I can’t get enough of the different ways to roast and enjoy cauliflower. It gets so smoky and a little sweet. It’s just delicious. And of course it’s good for you too.
This variation uses lemon, garlic, and herbs to season the cauliflower, and then tops it with a zingy, tasty dressing made with tahini.
You’re going to love it. And you’ll love how good you feel after you eat it!
Give it a try and let me know what you think over on Facebook.
LEMON ROASTED CAULIFLOWER WITH TAHINI DRESSING
Ingredients [Serves 4]
1 large head of cauliflower (or 2 small)
1 can garbanzo beans (I use Eden Organics)
1 large red bell pepper, sliced thin
1 cup cherry or grape tomatoes
1 large lemon, sliced thin or in wedges
1/4 cup organic extra virgin olive oil
3 cloves pressed garlic
Dried or fresh oregano and thyme
Pinch red chili flakes
Sea salt (Celtic Grey, Himalayan, or Redmond Real Salt) and pepper to taste
Tahini Dressing Ingredients
3 tbsp. tahini
2 cloves garlic
2 tbsp. lemon juice, freshly squeezed
1 tbsp. apple cider vinegar
Sea salt (Celtic Grey, Himalayan, or Redmond Real Salt) and black pepper to season
Preheat oven to 425 degrees. Clean cauliflower, break into large florets, and cut lengthwise so they can almost lay flat (you will turn them over 1/2 way through roasting).
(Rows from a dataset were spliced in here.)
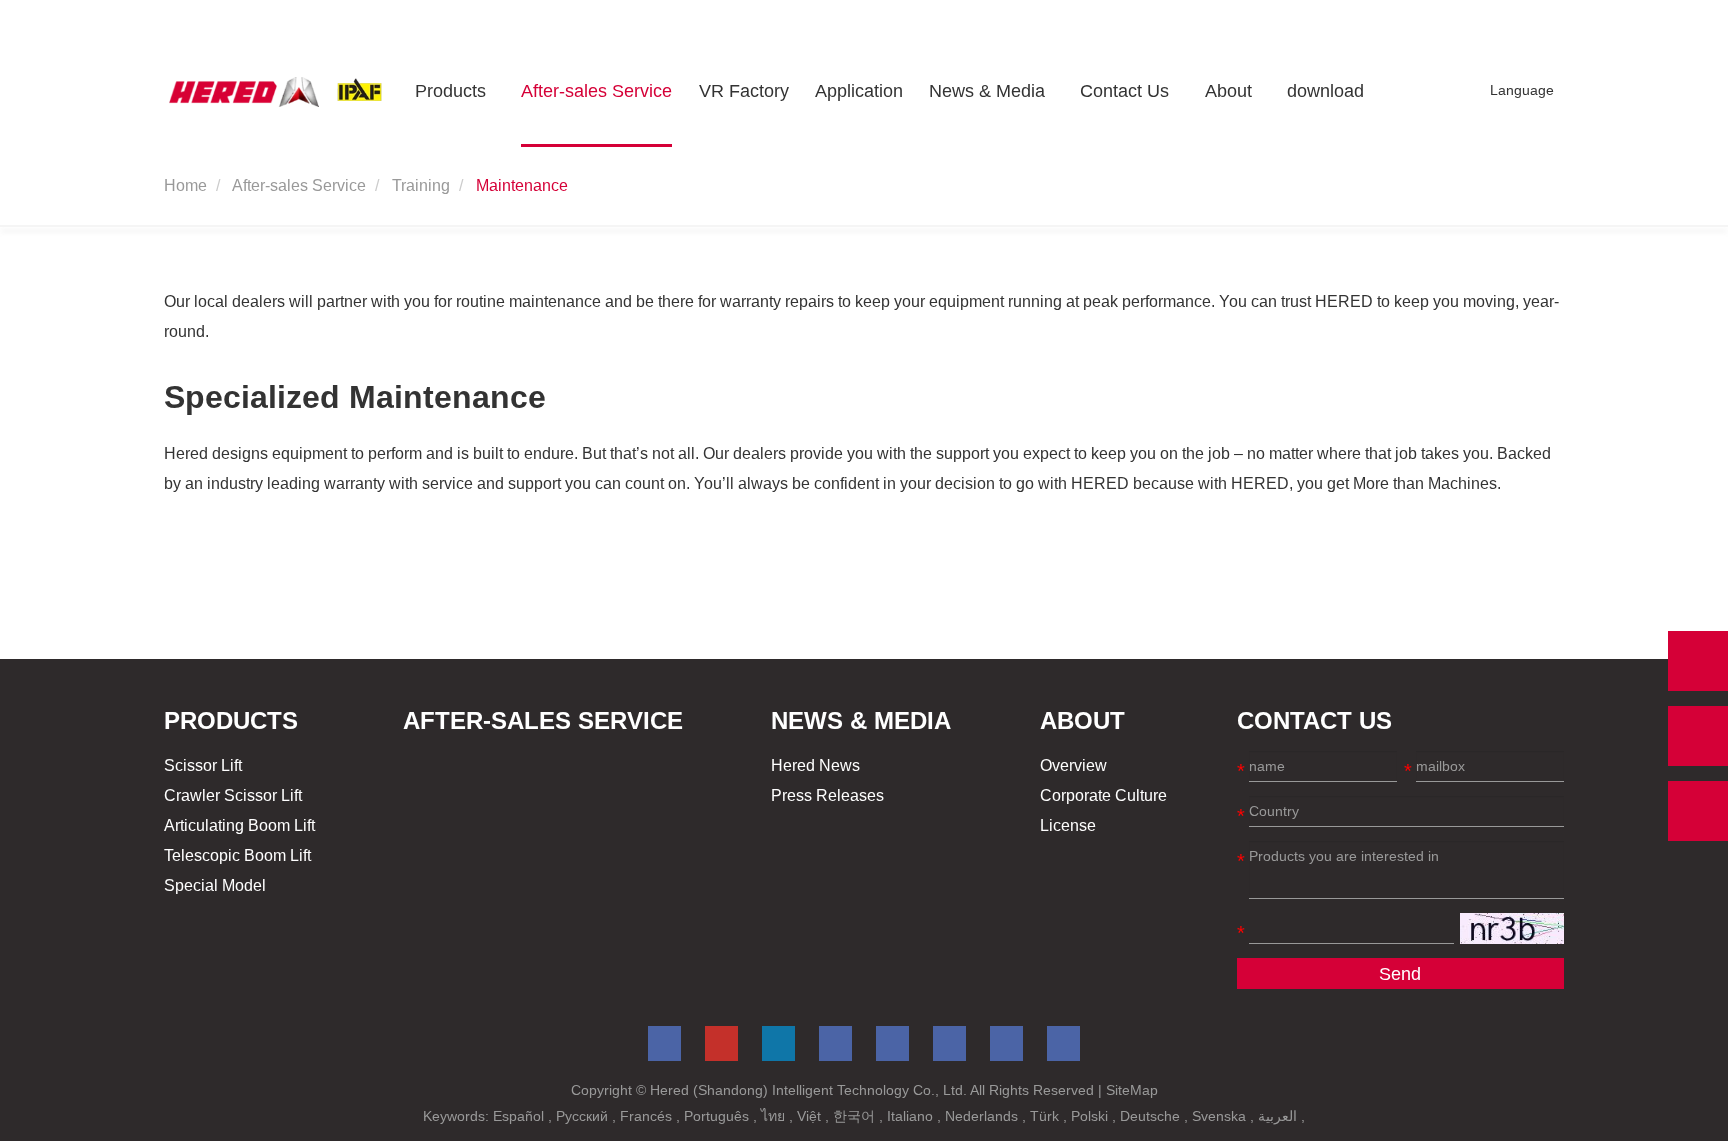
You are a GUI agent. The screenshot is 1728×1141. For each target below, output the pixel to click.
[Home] (275, 91)
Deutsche (1152, 1116)
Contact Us (1124, 91)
Thoroughly rinse and drain beans. Cut the red bell pepper in 1-inch pieces.
Add all ingredients, including tomatoes and lemon wedges into a large bowl. Add seasonings and extra virgin olive oil and mix well, being sure to distribute the herbs, garlic, and olive oil.
Roast for 30 minutes, flipping vegetables halfway through. While vegetables are roasting, make the tahini dressing by adding all ingredients into a food processor and blending until smooth. Taste and add a spoon of water if needed.
Drizzle with dressing and finish with a squeeze of lemon. Note: You can also serve over a bed of quinoa.